Glaubenssätze

Glaubenssätze ändernVerinnerlichte Glaubenssätze können im Laufe des Lebens sehr hinderlich wirken und können einem die Möglichkeit nehmen, neue Erfahrungen zu sammeln. Ständig bewerten wir Situationen und schaffen dadurch einen emotionalen Bezug. Hieraus entstehen Glaubenssätze, die unsere Ansichten formen. Unsere Ansichten wiederum beeinflussen unser Handeln. So ist es möglich, dass wir neue Erfahrungen sammeln möchten oder sie lieber vermeiden wollen. Je nachdem, welche Färbung wir Ihnen geben.

Ziel der Glaubenssatzarbeit ist es, stresserzeugende Gedanken loszulassen und/oder zu neuen Erkenntnissen zu gelangen. Diese Methode hilft, störende Dinge neu zu betrachten, störende Muster zu erkennen und eine innere Neubewertung in Gang zu setzen. Dies führt in der Konsequenz zu einer befreienden und lösungsorientierten Handlungsweise. Ein hinderlicher Glaubenssatz könnte z.B. sein: „Ich kann keine Mathematik“. Die schulischen Noten belegen, dass das Kind nicht gut in Mathematik ist. An dem Fach Mathematik ist ja erst mal nichts Schlechtes. Aber der emotionale Bezug dazu beeinträchtigt das Handeln des Kindes, es schreibt schlechte Klassenarbeiten.

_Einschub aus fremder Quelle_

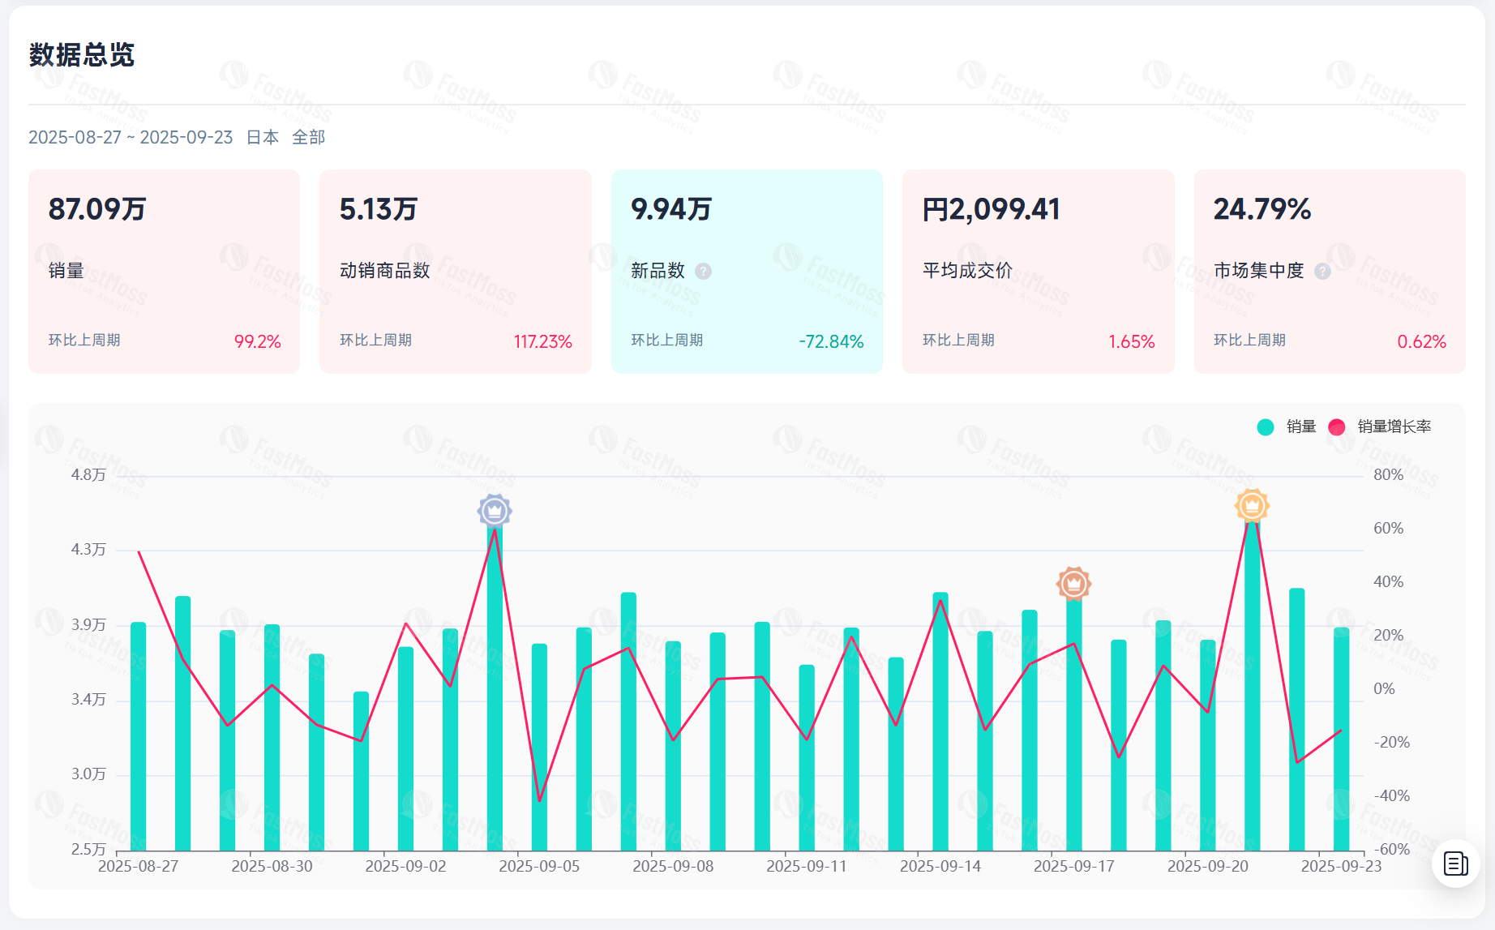This screenshot has height=930, width=1495.
Task: Click the red 销量增长率 legend color dot
Action: click(1337, 427)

Woher stammen die Glaubenssätze?

Ein verinnerlichter Glaubenssatz hat immer eine Berechtigung, einen Grund, warum er da ist. Es ist nun durch viel Fragen erforderlich, herauszufinden, welchen Vorteil der Gedanke für das Kind hat. Denn dieser Vorteil sorgt für die Existenzberechtigung des Glaubenssatzes. Es könnte z.B. sein: „Da ich Mathematik nicht mehr lernen muss, habe ich auch mehr Freizeit, denn Lernen bringt ja nichts“. Der Vorteil aus seiner Sicht ist also mehr Freizeit. Aber was erlebt es in der Freizeit? Was tut ihm da so gut? Ist es vielleicht der Kontakt zu anderen Kindern, mit denen es spielt oder Sport treibt und es hier viel an Selbstbestätigung erhält?

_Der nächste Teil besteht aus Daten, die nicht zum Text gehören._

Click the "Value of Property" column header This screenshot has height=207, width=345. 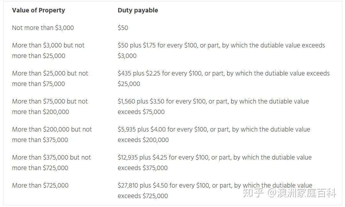point(38,10)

Veränderung von Glaubenssätzen

Jetzt muss gemeinsam erarbeitet werden, ob es zu diesen Vorteilen nicht auf einem anderen Wege gelangen kann, ohne den hohen Preis zu zahlen. Das Kind geht in die Vorstellung, wie es sich leben würde, wenn es diesen Glaubenssatz nie gegeben hätte und beschreibt die befreiende Vorstellung. Vielleicht fühlt es sich selbstbewusster, anerkannter und freier.

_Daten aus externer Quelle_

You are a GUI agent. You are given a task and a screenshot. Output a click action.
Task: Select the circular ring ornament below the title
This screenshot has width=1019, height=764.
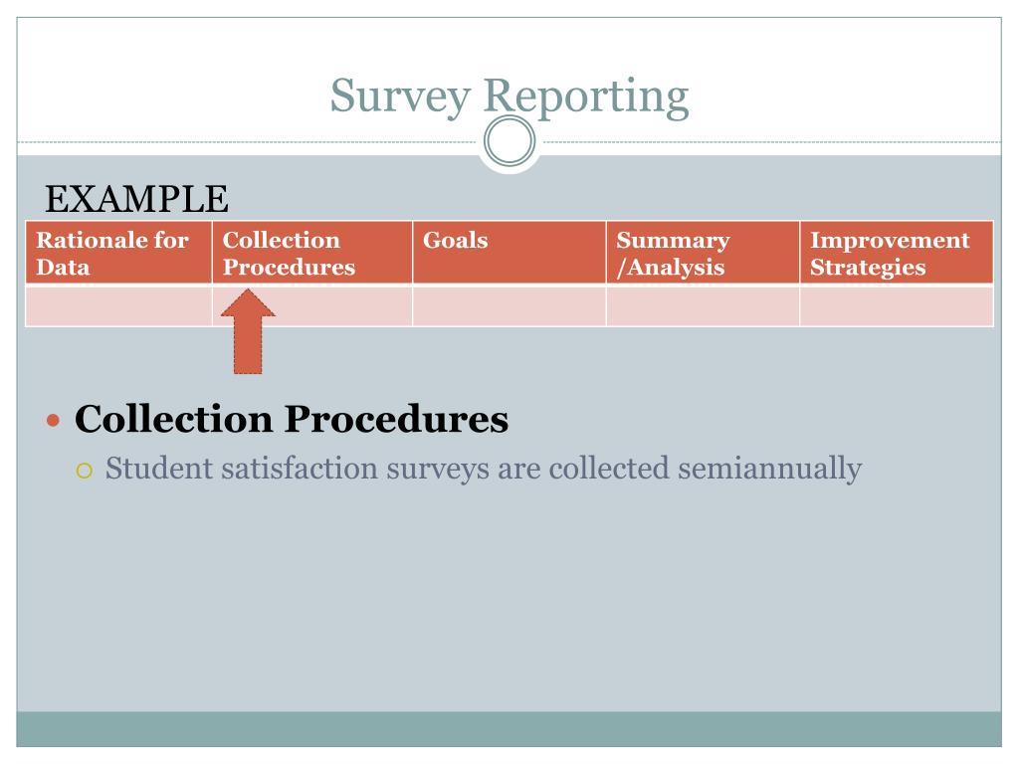click(x=510, y=141)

Nun ist der Raum gegeben, um gemeinsam einen neuen, ersetzenden Glaubenssatz zu finden. Hier wird die Grundlage für die erwünschte Handlungsweise gelegt, z.B. „ich finde Selbstbestätigung und Anerkennung, wenn ich gute Leistungen in Mathematik bringe“. Diese Methode ist so wirkungsvoll, weil sie über das Nachfühlen funktioniert.